------ Dataset records

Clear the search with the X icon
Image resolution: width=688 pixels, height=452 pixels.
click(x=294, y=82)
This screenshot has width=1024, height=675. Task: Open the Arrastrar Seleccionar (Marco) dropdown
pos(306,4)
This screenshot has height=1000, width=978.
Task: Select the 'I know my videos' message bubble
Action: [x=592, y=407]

------------
------ Dataset records

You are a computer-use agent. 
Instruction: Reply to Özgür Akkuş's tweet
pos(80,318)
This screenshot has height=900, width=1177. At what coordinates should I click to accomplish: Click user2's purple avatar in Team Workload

------------

With the line that has "Instruction: Reply to Özgür Akkuş's tweet" as the first and the line that has "This screenshot has height=900, width=1177." as the last, repeat exactly that run of lines above and no more.

__Problem solution__:
Instruction: Reply to Özgür Akkuş's tweet
pos(80,318)
This screenshot has height=900, width=1177. At what coordinates should I click to accomplish: Click user2's purple avatar in Team Workload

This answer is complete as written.